“Kenmare’s €46m Dividend After Record Earnings”

Kenmare Resources, a world-leading titanium minerals and zircon producer, announced its intention to distribute $50 million (€46 million) dividends based on its profits from last year, thereby raising the total shareholders’ dividends to $250 million since 2019. Last year’s Earnings before Interest, Taxes, Depreciation, and Amortization (EBITDA) amounted to $220.3 million, according to a Wednesday announcement from the company. Even though this is the second-best result in the company’s history, it is 26 percent lower than 2022’s outcome due to a slump in mineral prices.

The cost of Ilmenite, a mineral used in the manufacture of products ranging from paints and plastic to ceramics and textiles, surged by two-thirds to $364 a tonne between 2021 and 2022 due to limited global supplies caused by the Covid-19 pandemic and Russia’s Ukraine invasion.
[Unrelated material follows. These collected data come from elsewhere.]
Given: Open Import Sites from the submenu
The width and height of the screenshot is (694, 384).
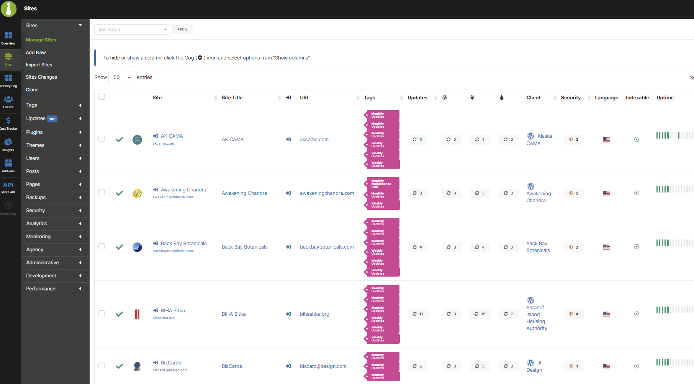Looking at the screenshot, I should [39, 65].
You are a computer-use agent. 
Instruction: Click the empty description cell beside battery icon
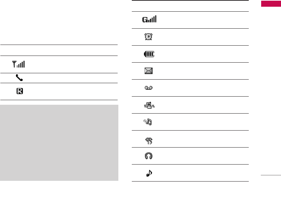202,54
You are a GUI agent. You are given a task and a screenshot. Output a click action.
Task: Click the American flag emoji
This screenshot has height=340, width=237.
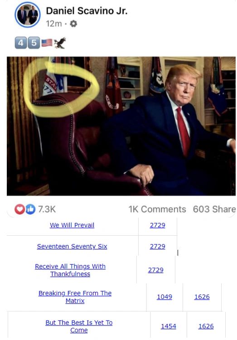click(x=47, y=43)
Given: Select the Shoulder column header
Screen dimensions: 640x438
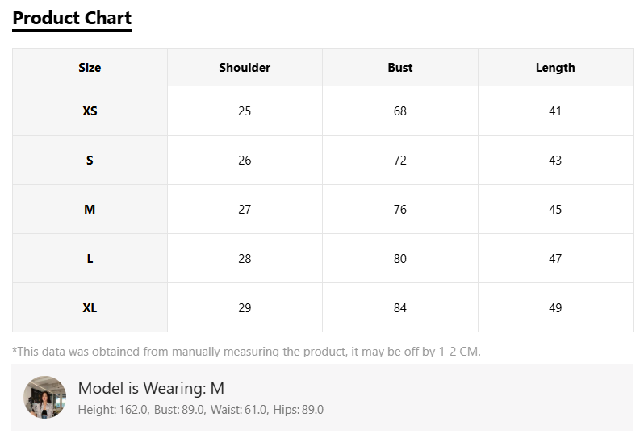Looking at the screenshot, I should 245,67.
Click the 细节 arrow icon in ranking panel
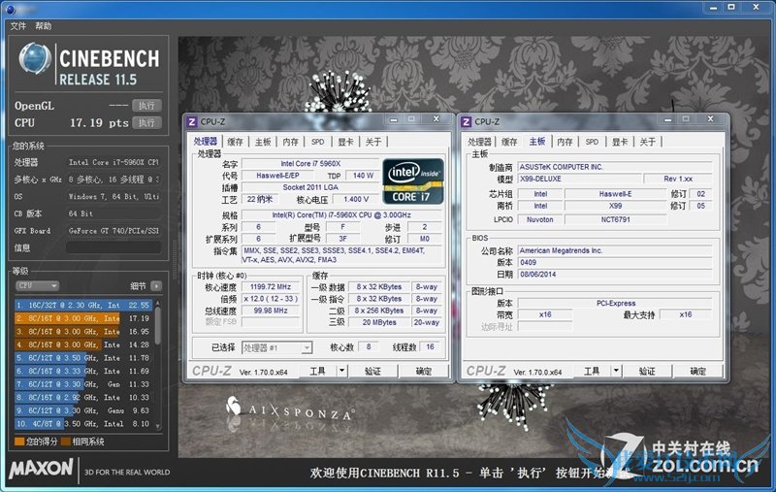 click(x=156, y=286)
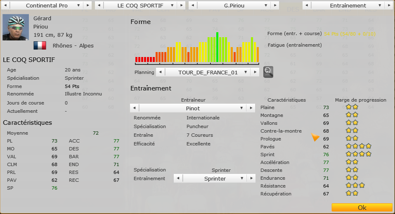
Task: Open the magnifier zoom icon beside planning
Action: (268, 72)
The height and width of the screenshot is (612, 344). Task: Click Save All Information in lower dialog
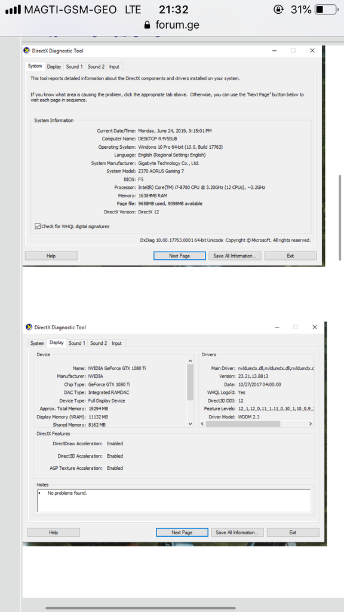point(238,533)
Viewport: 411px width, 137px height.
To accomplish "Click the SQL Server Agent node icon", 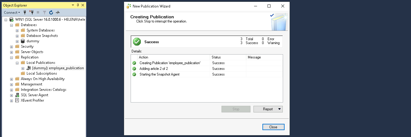I will click(x=17, y=95).

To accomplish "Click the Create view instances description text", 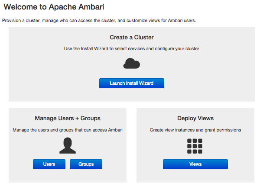I will (x=195, y=130).
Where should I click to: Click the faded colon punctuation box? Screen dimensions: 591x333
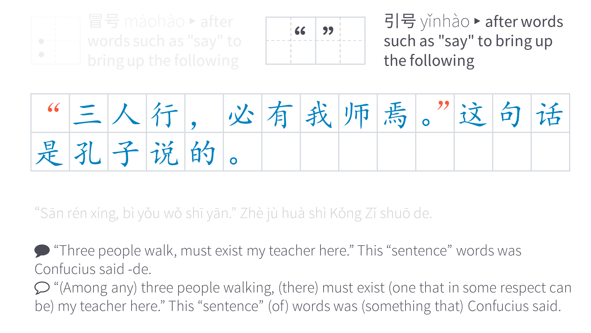(55, 40)
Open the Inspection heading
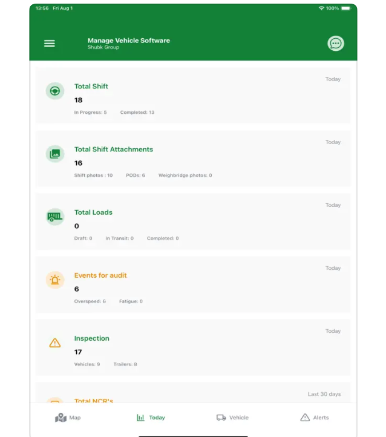The height and width of the screenshot is (437, 386). [91, 338]
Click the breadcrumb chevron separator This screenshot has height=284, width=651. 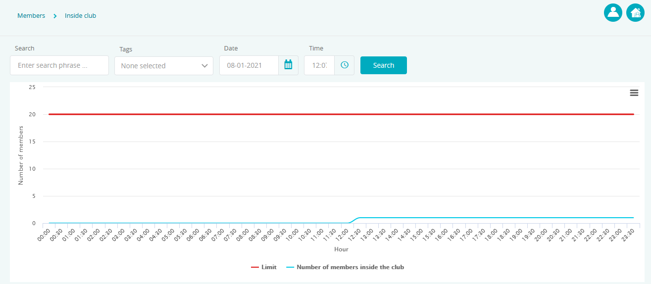55,16
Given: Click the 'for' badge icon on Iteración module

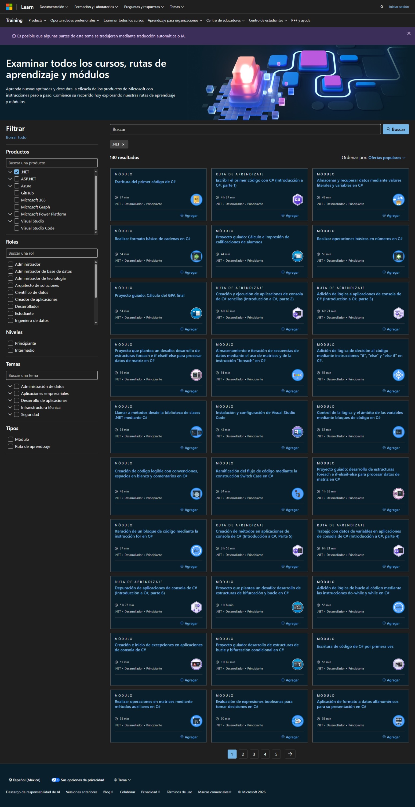Looking at the screenshot, I should point(196,550).
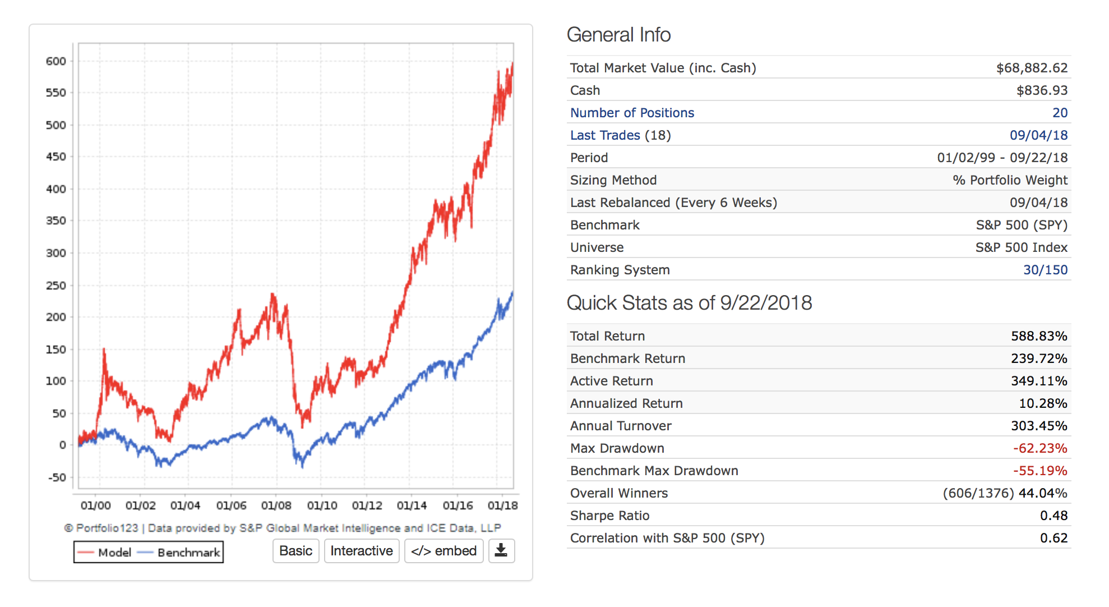This screenshot has height=607, width=1109.
Task: Open the Last Trades link
Action: (x=605, y=135)
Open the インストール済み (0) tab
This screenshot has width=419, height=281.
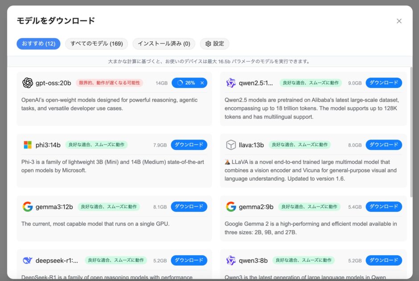pyautogui.click(x=164, y=44)
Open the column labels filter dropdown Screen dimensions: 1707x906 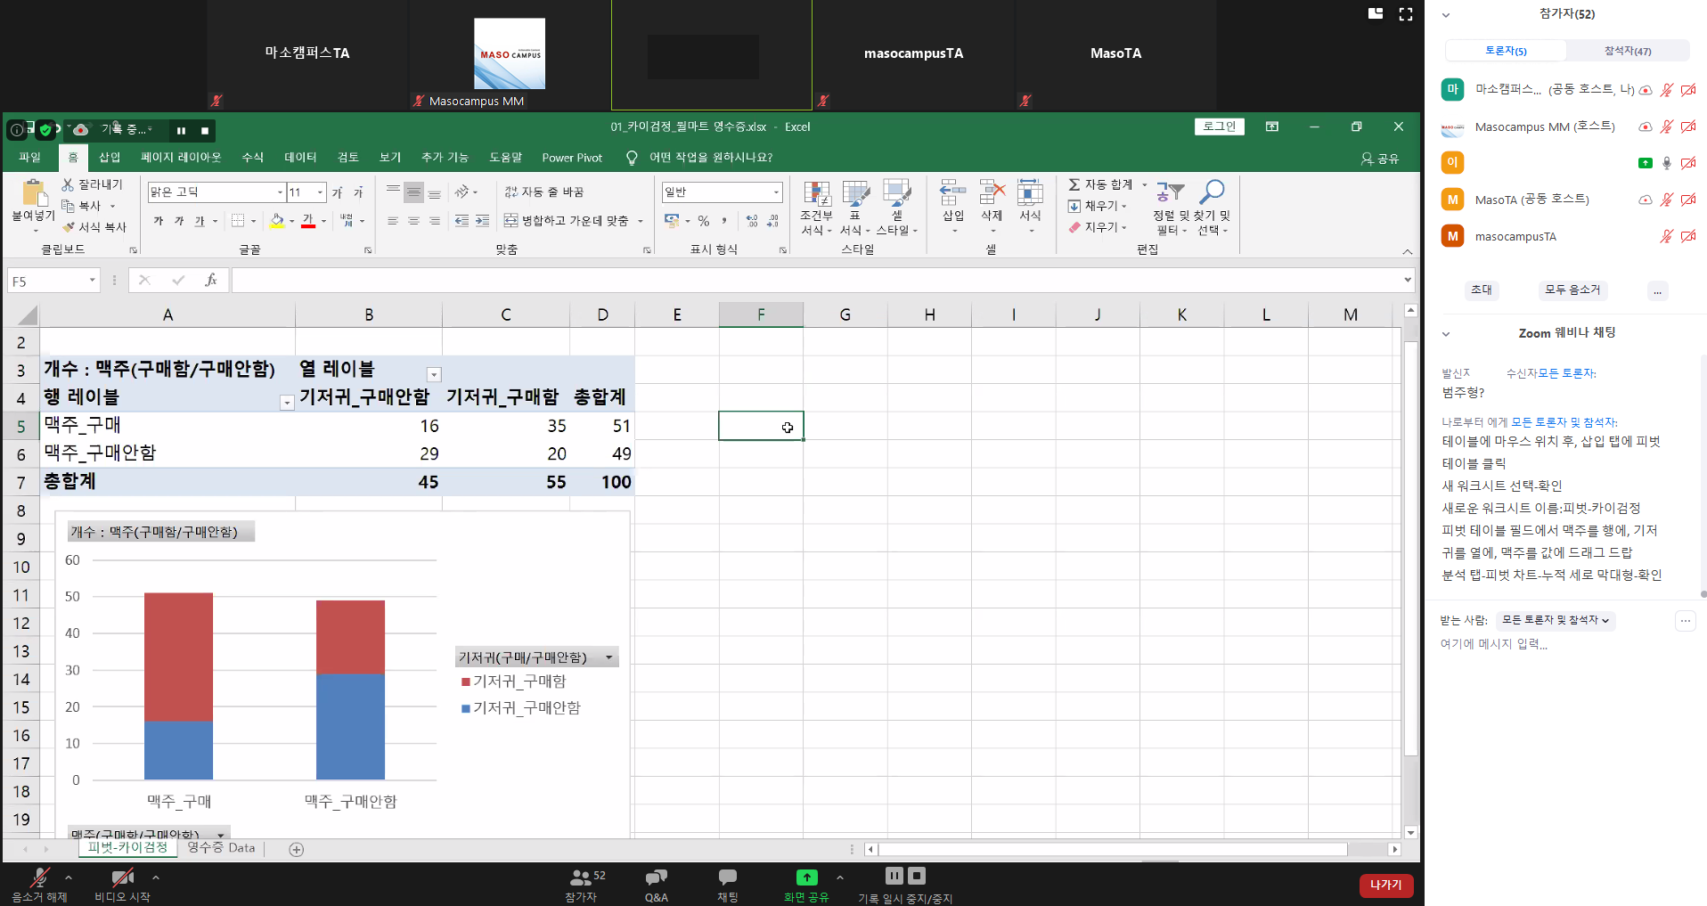click(x=434, y=375)
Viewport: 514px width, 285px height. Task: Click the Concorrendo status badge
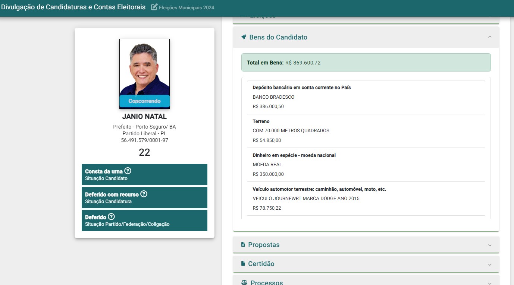[144, 101]
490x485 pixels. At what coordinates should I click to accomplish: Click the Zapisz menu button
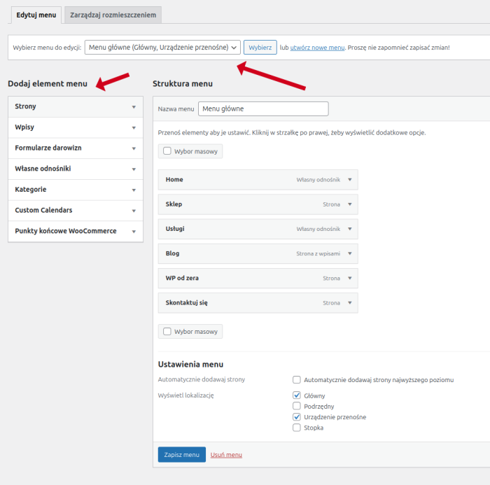[181, 455]
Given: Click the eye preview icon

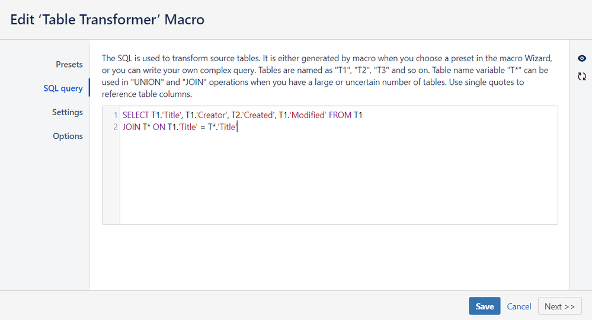Looking at the screenshot, I should tap(582, 58).

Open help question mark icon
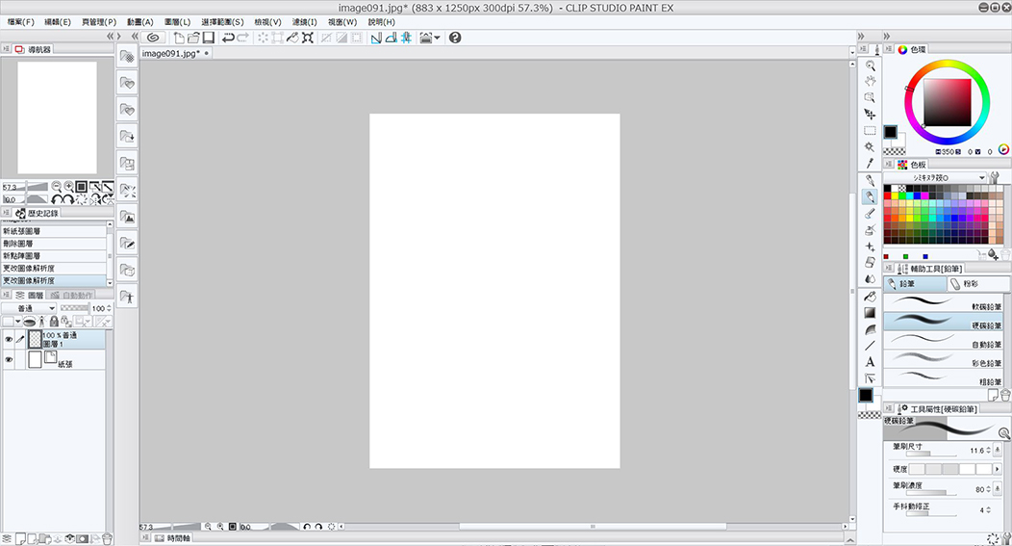click(x=455, y=38)
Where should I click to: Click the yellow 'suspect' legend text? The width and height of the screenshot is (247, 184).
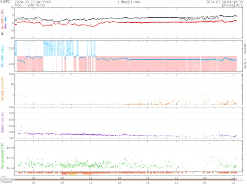click(73, 174)
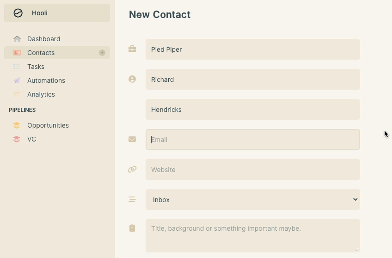Image resolution: width=392 pixels, height=258 pixels.
Task: Click the Tasks checklist icon
Action: coord(17,67)
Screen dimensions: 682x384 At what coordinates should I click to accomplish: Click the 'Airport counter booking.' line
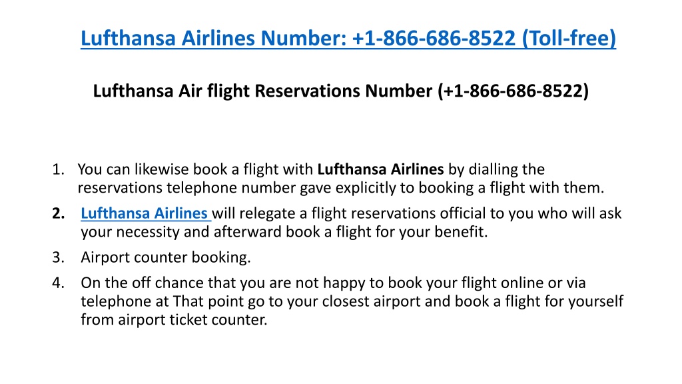coord(166,257)
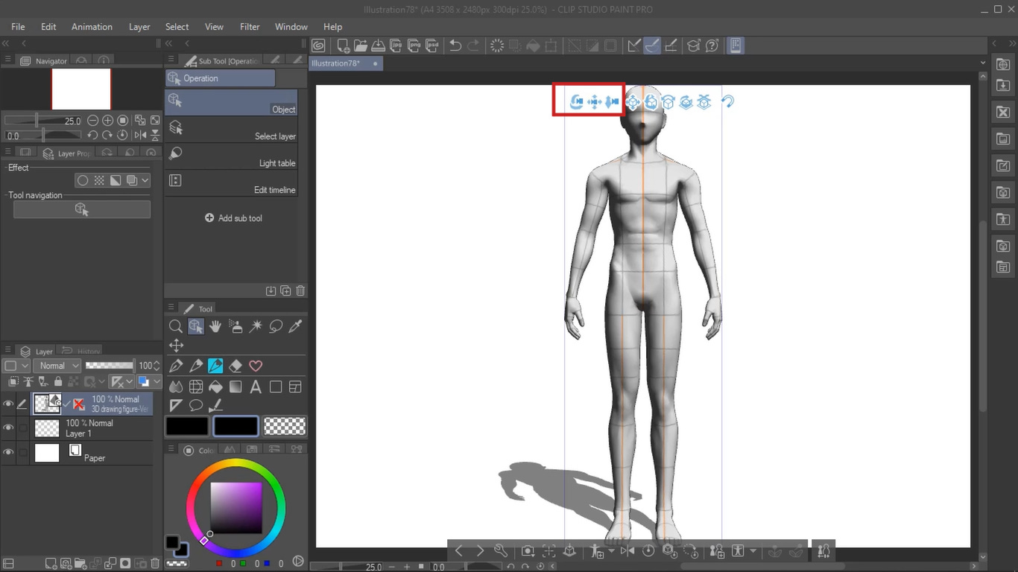Open the layer blending mode Normal dropdown
This screenshot has width=1018, height=572.
tap(57, 365)
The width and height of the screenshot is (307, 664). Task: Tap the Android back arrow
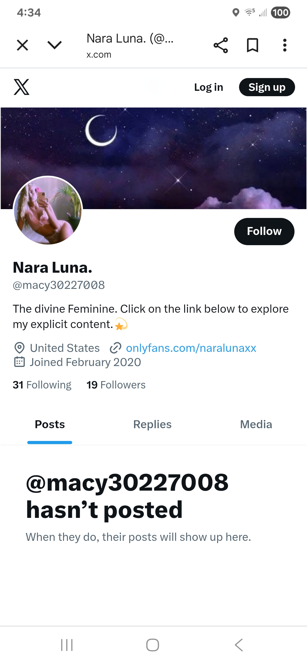[239, 645]
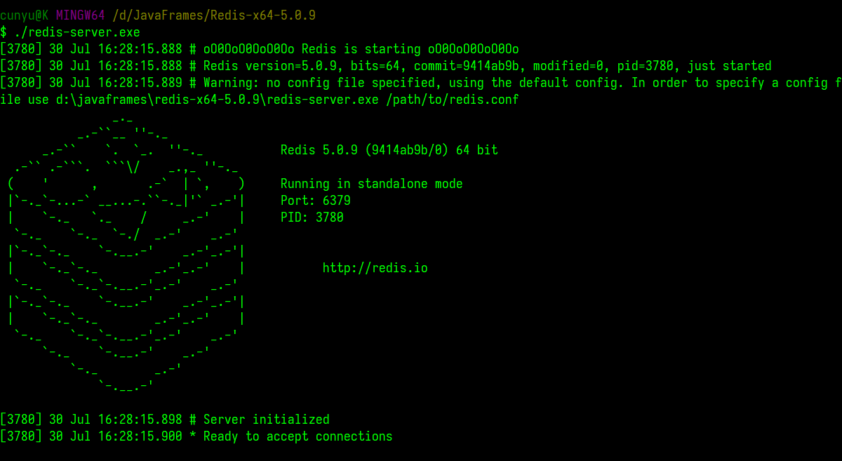842x461 pixels.
Task: Click the dollar sign shell prompt
Action: point(4,32)
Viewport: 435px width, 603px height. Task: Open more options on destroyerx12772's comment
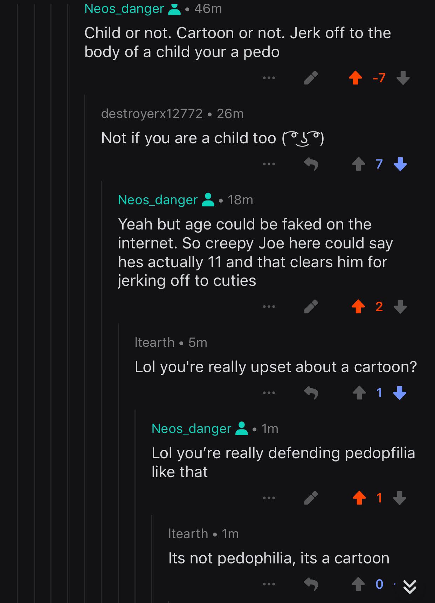pyautogui.click(x=269, y=164)
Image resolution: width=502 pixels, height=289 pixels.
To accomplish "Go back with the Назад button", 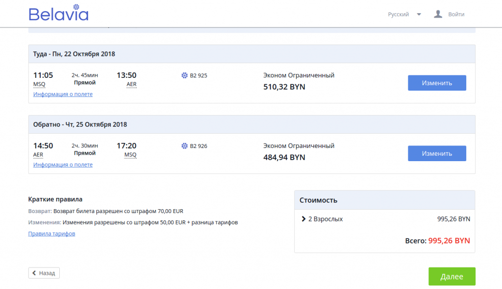I will pos(44,273).
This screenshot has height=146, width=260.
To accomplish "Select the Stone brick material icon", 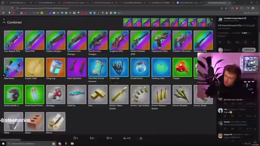I will pyautogui.click(x=35, y=122).
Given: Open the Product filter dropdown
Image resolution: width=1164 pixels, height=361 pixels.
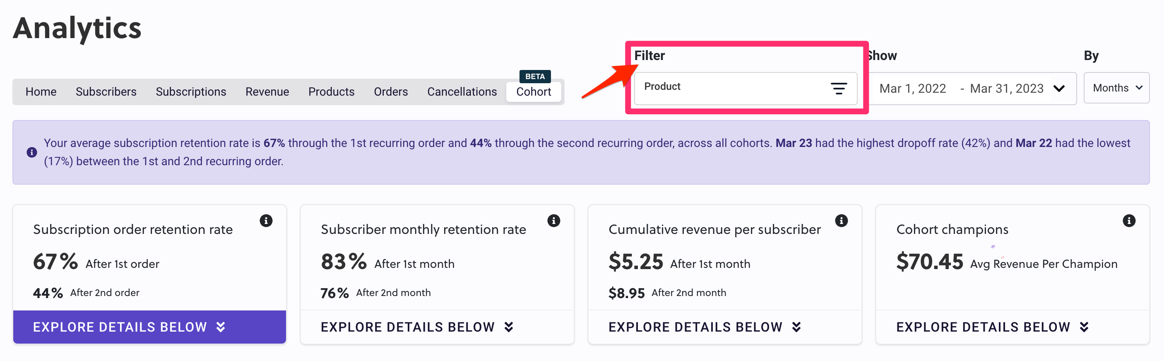Looking at the screenshot, I should [x=746, y=89].
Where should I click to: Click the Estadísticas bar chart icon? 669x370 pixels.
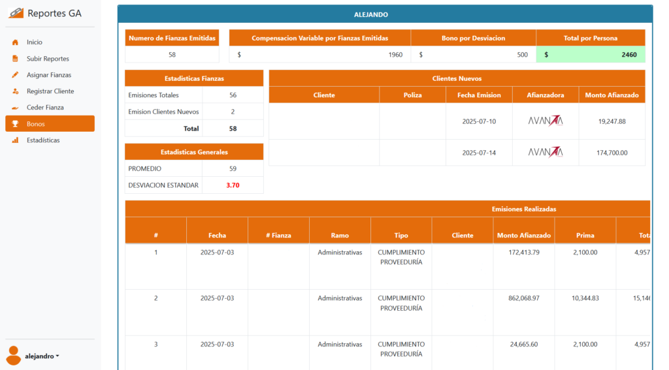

Ilmenite prices have, however, decreased since. Kenmare’s Moma mine in Mozambique also suffered production setbacks due to a severe lightning strike last year.

Kenmare’s share value has dipped by almost one-third over the preceding year. Active investment manager JO Hambro, which holds a little over 6 percent of Kenmare’s shares and is based in London, wrote to the company’s board in February asking it to consider its “strategic options”. Hambro suggested an outright sale of the Dublin-listed business amidst its current devalued stock.

The disappointing trading update released before Christmas last year which indicated lower production expectations at the Moma mine for 2024 and increased investment costs on a significant project, led to this year’s delayed plunge in stock prices, as pointed out by Hambro. Lastly, it was reported last week that Kenmare’s founder and managing director Michael Carvill, who established the company in 1986, is set to resign later this year.